The Fyffes - DCC explanation

On Wednesday, 21 May last, the DCC board issued a statement explaining their support for Jim Flavin, in spite of the Supreme Court finding of 10 months previously.


The statement placed heavy reliance on the judgement of Mary Laffoy, the judge in the High Court, in the case brought by Fyffes in January 2002 against DCC and Jim Flavin and in particular, on the finding by the judge (in December 2005) that the information which Jim Flavin had as a director of Fyffes was not price sensitive and therefore acting on it was not unlawful.

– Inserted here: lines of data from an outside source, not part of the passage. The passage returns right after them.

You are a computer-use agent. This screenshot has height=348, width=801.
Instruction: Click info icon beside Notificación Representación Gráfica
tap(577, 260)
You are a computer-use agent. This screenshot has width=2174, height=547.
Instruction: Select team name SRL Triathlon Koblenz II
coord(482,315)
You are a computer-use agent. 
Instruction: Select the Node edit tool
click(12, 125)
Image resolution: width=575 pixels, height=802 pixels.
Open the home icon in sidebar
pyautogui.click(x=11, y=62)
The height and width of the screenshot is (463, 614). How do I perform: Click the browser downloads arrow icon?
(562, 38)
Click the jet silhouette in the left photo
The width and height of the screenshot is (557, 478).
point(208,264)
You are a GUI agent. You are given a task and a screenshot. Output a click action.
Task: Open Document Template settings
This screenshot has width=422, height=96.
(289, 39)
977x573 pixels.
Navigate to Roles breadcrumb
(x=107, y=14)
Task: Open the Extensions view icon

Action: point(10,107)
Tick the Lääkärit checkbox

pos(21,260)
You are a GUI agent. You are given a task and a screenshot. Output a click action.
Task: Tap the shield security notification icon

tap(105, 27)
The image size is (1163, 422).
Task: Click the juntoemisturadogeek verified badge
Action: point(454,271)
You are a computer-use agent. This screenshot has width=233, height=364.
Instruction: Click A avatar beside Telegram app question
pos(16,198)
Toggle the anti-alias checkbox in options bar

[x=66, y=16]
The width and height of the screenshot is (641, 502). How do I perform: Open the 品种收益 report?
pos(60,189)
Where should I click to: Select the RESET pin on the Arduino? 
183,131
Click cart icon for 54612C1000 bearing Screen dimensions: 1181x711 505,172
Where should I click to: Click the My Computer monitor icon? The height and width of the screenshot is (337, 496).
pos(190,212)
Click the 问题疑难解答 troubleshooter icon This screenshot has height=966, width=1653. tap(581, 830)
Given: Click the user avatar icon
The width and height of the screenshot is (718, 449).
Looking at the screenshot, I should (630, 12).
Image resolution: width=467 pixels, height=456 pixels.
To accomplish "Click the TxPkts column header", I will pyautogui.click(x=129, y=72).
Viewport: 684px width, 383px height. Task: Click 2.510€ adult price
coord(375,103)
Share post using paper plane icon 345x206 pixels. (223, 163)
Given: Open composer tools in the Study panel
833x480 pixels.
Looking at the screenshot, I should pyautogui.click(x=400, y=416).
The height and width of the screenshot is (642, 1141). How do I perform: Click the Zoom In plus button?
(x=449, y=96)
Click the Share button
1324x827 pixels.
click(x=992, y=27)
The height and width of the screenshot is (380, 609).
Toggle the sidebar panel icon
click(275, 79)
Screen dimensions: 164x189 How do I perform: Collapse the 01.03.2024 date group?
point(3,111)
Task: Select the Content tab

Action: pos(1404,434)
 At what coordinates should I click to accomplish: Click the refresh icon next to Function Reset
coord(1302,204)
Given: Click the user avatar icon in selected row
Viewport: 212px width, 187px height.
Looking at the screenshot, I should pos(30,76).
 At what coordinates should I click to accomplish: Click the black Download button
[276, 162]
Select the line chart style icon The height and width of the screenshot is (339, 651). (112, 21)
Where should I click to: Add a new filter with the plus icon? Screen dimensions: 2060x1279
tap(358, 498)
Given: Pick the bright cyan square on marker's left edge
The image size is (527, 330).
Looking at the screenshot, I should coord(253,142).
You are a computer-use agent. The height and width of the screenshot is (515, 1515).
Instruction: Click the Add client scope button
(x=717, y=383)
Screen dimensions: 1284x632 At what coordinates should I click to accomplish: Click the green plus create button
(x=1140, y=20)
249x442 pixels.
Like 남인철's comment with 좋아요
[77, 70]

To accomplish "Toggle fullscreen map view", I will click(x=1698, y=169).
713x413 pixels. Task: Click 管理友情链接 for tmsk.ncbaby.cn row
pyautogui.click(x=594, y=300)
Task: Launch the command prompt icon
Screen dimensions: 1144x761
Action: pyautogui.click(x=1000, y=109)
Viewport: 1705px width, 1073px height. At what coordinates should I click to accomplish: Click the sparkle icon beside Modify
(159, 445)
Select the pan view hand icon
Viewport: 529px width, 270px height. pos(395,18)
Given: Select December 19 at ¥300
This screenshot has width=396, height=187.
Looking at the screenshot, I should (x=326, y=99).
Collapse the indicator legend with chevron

An oversight committee of the Board, comprising of Michael Buckley, Bernard Somers and Maurice Keane had been established to examine the Supreme Court judgement and it recommended a settlement of the case with Fyffes announced, on 14 April last, of €41m. It argued that Jim Flavin did not use price sensitive information and that the High Court had found this to be so. But because of a technicality in Irish law (which has since been amended), the mere dealing in shares whilst in possession of price sensitive information was illegal, even when that information was not relied upon.

In other words this was a mere technicality and should not be taken seriously because there was no intentional use of insider information. In other words, that the sale of the Fyffes shares at a time when the share price was at a peak and when it was obvious there would be a drop in the share price in the very near future, because of the information available to directors about the trading performance, was merely a co-incidence. And, by inference and by way of comment (by us), nobody should pay any attention to the Supreme Court judgement.